Do want that Venture. It's a little big for me, but still manageable.

Just don't have the fun money for it right now though.


----------



## killclimbz (Aug 10, 2007)

Wha? It's not like you are getting married or anything...


----------



## linvillegorge (Jul 6, 2009)

LOL!

Yeah, new snowboarding gear this season is probably out. Especially since she wants to start up. Probably gonna be grabbing her a used board and bindings as soon as the fall CL market gets cranking. Got her a pair of boots on clearance a couple weeks ago.


----------



## killclimbz (Aug 10, 2007)

Well good luck with that one. 

I tried to get the wife into it. It's just not really her thing.

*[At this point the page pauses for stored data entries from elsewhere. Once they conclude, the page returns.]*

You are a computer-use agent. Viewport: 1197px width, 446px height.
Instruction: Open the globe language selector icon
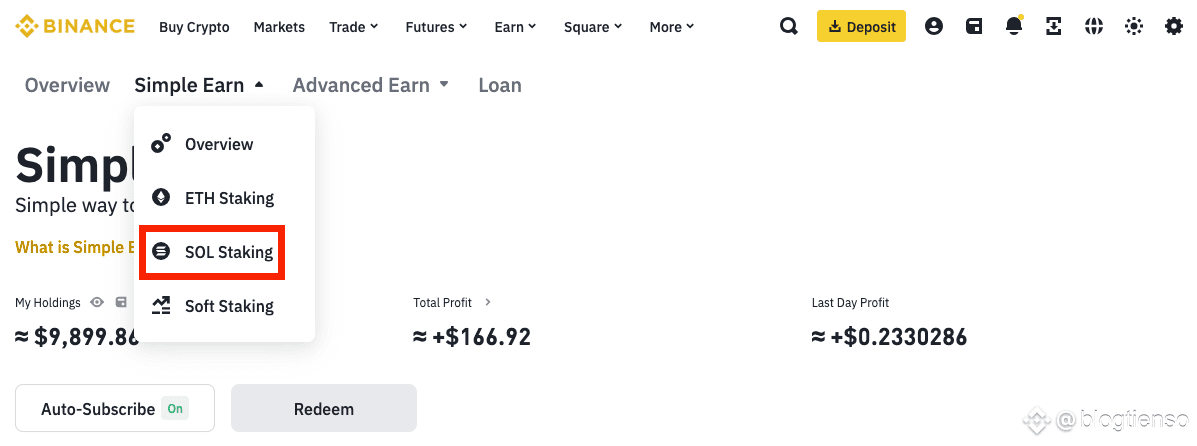[x=1094, y=27]
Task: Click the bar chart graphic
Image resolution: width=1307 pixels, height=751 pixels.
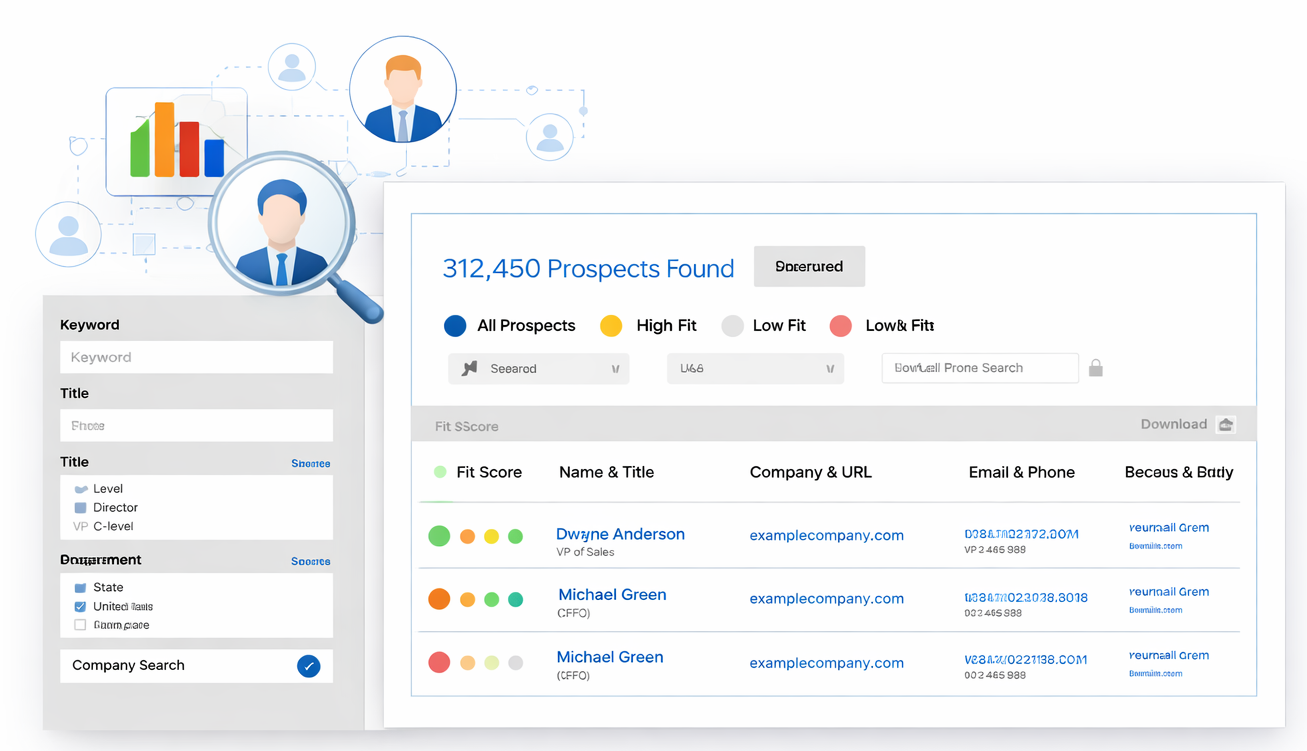Action: [x=177, y=141]
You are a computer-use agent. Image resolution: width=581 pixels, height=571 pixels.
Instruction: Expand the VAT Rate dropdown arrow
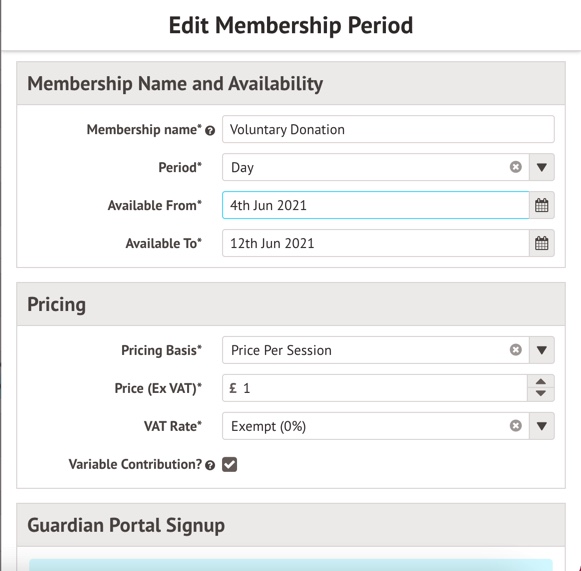[542, 426]
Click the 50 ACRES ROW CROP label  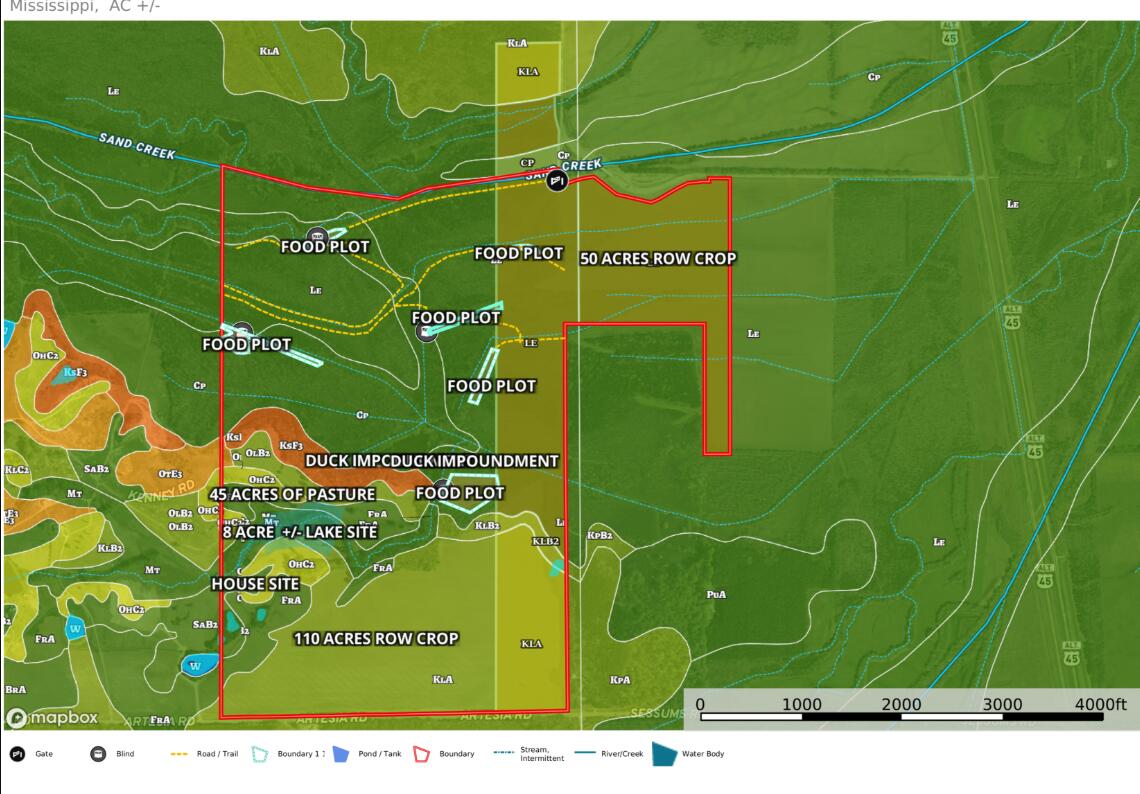[658, 258]
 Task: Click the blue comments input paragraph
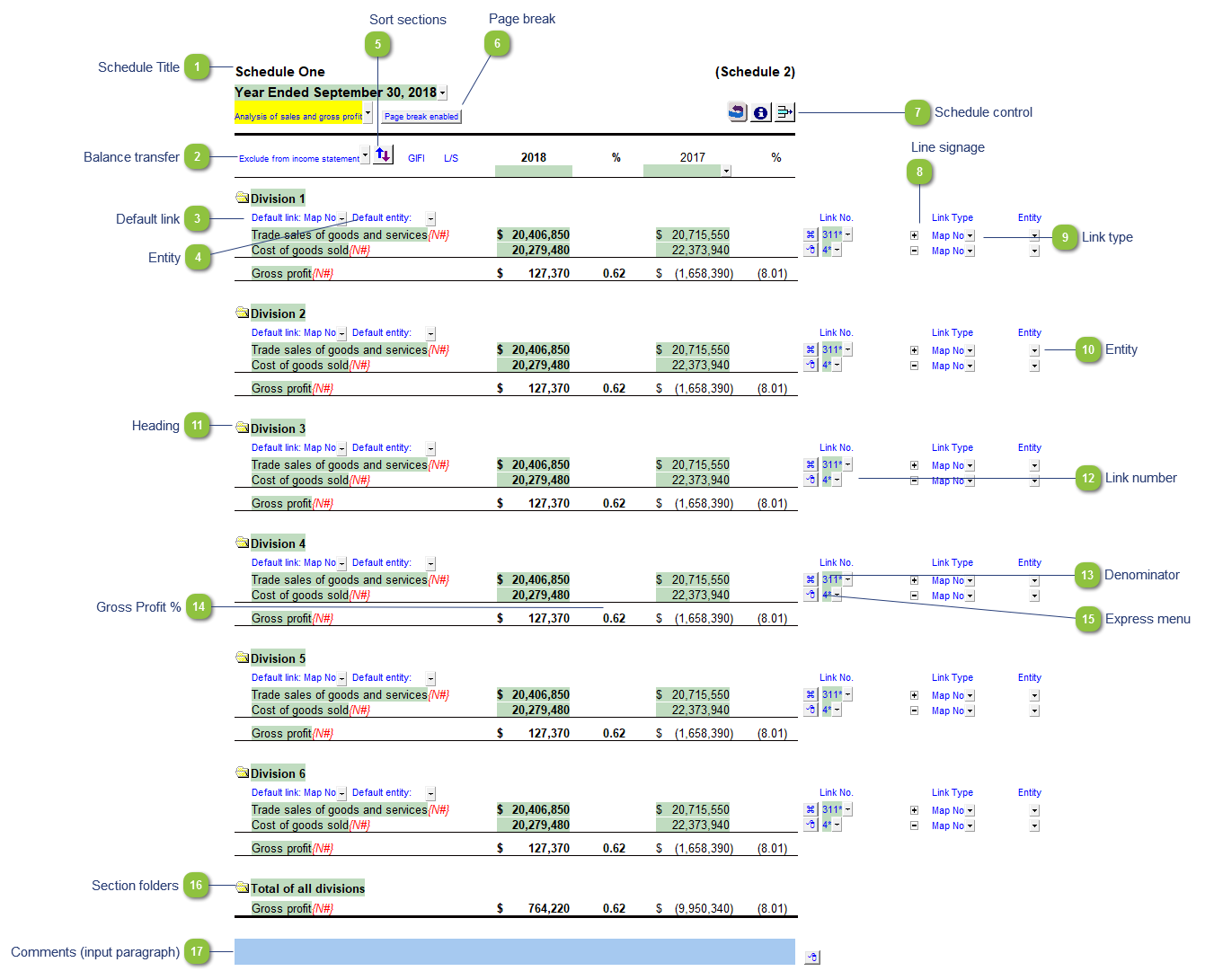point(514,951)
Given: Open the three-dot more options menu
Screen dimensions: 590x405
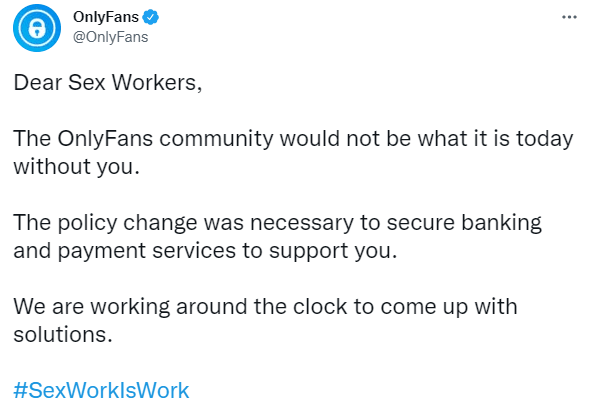Looking at the screenshot, I should click(x=569, y=17).
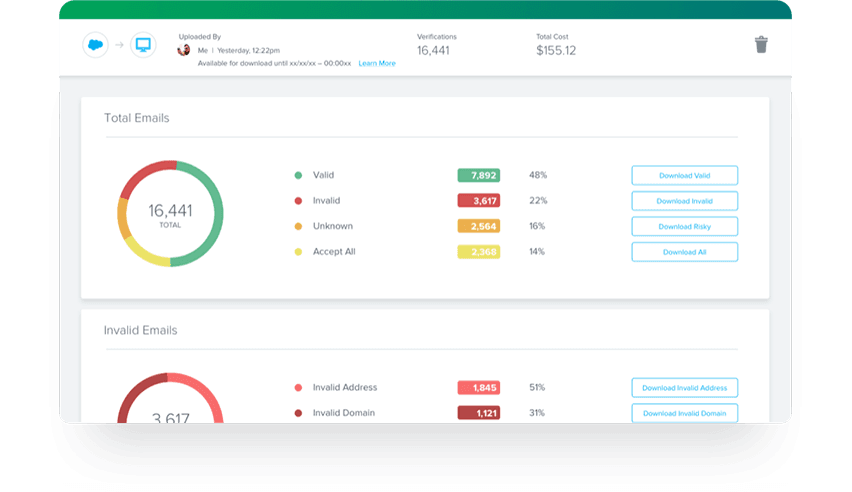The height and width of the screenshot is (492, 852).
Task: Click the Download Valid button
Action: (684, 176)
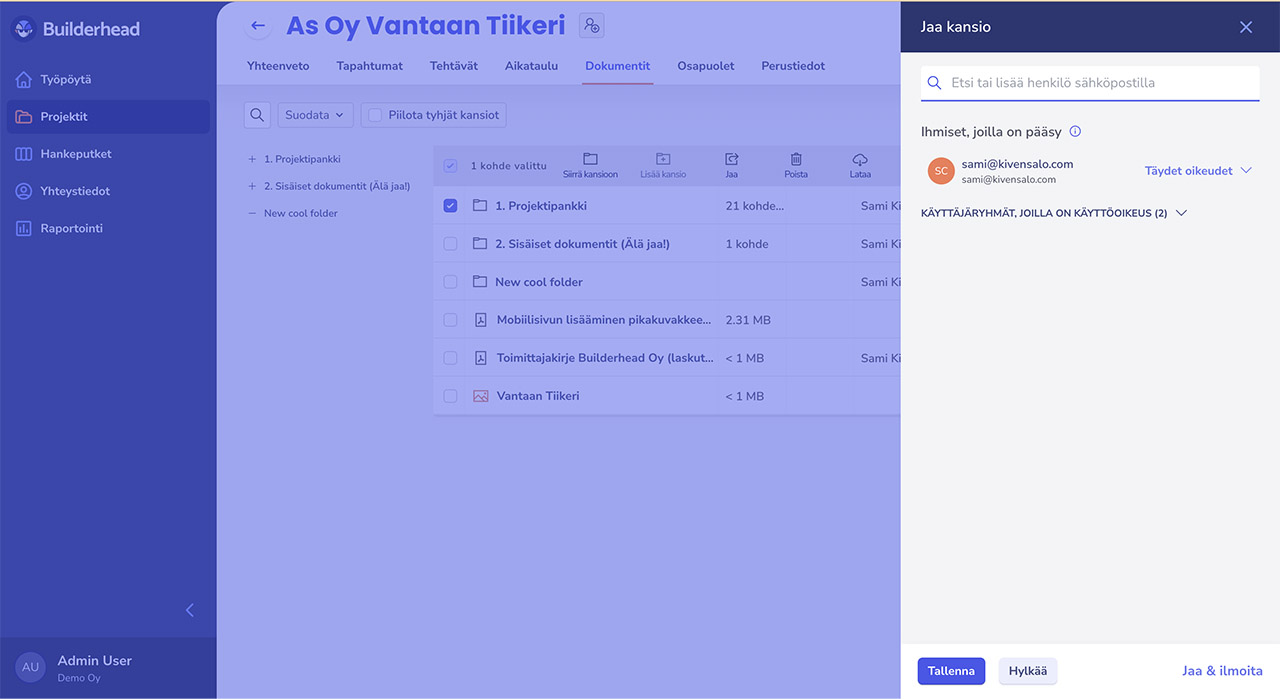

Early, cold mornings, she strangely finds to be a bowl of suck instead of a good time. :dunno:

Since she doesn't want to put out the effort neither do I, which allows me more time to ride how I like anyway.


----------



## linvillegorge (Jul 6, 2009)

I heard that. I took her once and she really enjoyed it. I figure if she actually enjoyed the sick torture that is one's first day on a board she may actually have a chance of sticking with it.


----------



## dreampow (Sep 26, 2011)

I managed to get my wife into boarding. The first day torture was endured like a champ. She enjoys it now, but we are at such different levels we don't really board together. Maybe 1 run a day, but when there is sweet pow to be had (most days here) I can't bring myself to spend time on easy groomed slopes. Luckily for me she in pretty independent and is cool with that. She is improving fast and maybe next year we could do more together.


----------